L’écriture d’un roman est un bonheur sont on ne sort jamais innocent. C’est un ton, un registre de dialogues, un maniement des incidentes qui envahissent l’auteur pendant des mois.
Pas seulement l’écriture, mais la correction, plus envahissante encore.
J’en sors.
J’en sors et je m’y replonge, mais ce n’est pas la même eau. Le roman que je tente de reprendre n’est pas un polar, il a une vocation un peu plus littéraire (même si le polar achevé est très
littéraire).
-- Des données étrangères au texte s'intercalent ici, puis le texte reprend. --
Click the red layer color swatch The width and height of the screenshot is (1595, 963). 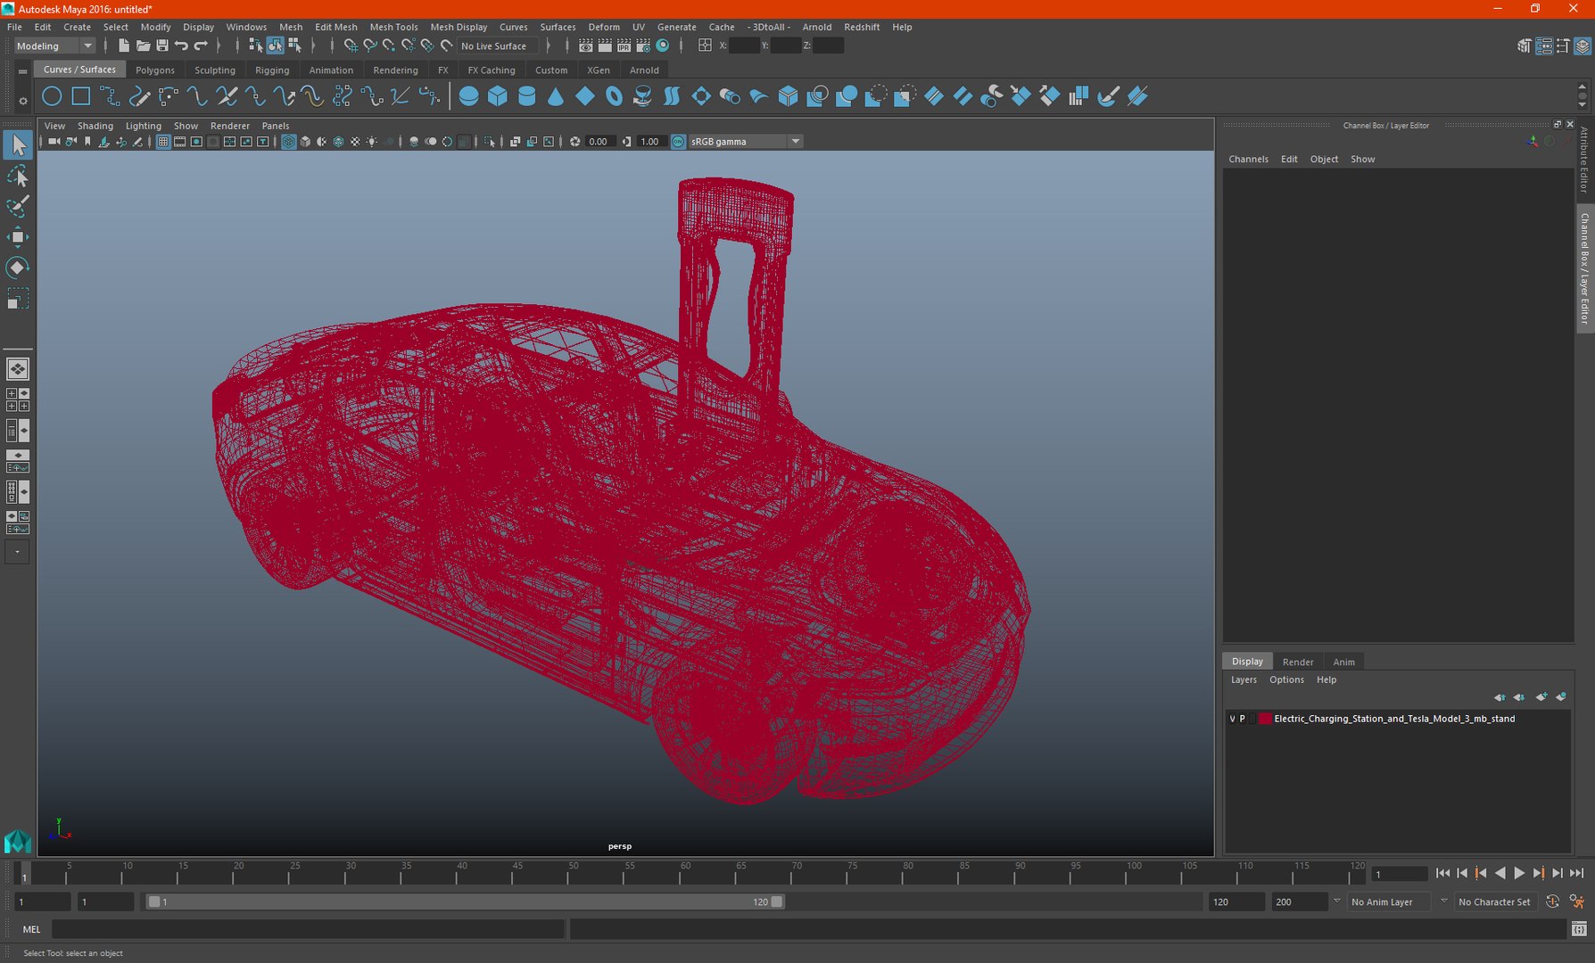tap(1265, 719)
Mais, bizarrement, un de mes nouveaux personnages a tendance à s’exprimer avec le ton onctueux d’un des suspects de mon polar, un autre ne peut observer le monde sans se laisser
parasiter par le regard focalisé de ma commissaire : l’ancien roman tente de se réincarner dans le nouveau.
Ce sont les billets sur Lauzerte (septembre) et sur Ozoir-la-Ferrière (novembre), ces deux grands festivals de la nouvelle, qui m’ont soufflé le remède : écrire quelques nouvelles pour retrouver
une certaine liberté d’écriture.
Il ne restait plus qu’à trouver le sujet : je suis allé au plus facile, j’ai tenté de parler de ce que j’aimais. J’ai voulu écrire une nouvelle sur le vélo : une randonnée de deux ou trois heures,
et hop, les idées arrivent, non ? J’ai randonné trois heures, et je n’ai vu arriver que les crampes. J’ai recommencé deux jours plus tard, les crampes ont aussi recommencé. Mais les idées,
nenni ! Je pourrais écrire une nouvelle sur les crampes, me direz-vous. Hélas, c’est déjà fait : « L’acide lactique » dans La Diablada a définitivement traité le
sujet.
Restait l’autre solution : parler d’un sujet que je connais mal. Je commence une nouvelle sur les échecs. Je suis un pitoyable joueur d’échecs. Mais le jeu royal a un avantage : on peut le
pratiquer sans attraper de crampes. Je me suis donc lancé dans cette nouvelle, dont l’écriture m’a obligé à lire plus d’une centaine de parties de grands joueurs. Et plus je les lis, plus je tente
de les comprendre, et moins, tout bien réfléchi, le vélo me paraît fatigant.
Mais la nouvelle avance plus vite que moi à vélo. Elle s’appellera « Cravates et chemises ». Ce titre m’a paru plus racoleur que « La défense hollandaise ».
Voilà, c’était une chronique sur les arrière-cuisines de l’écriture.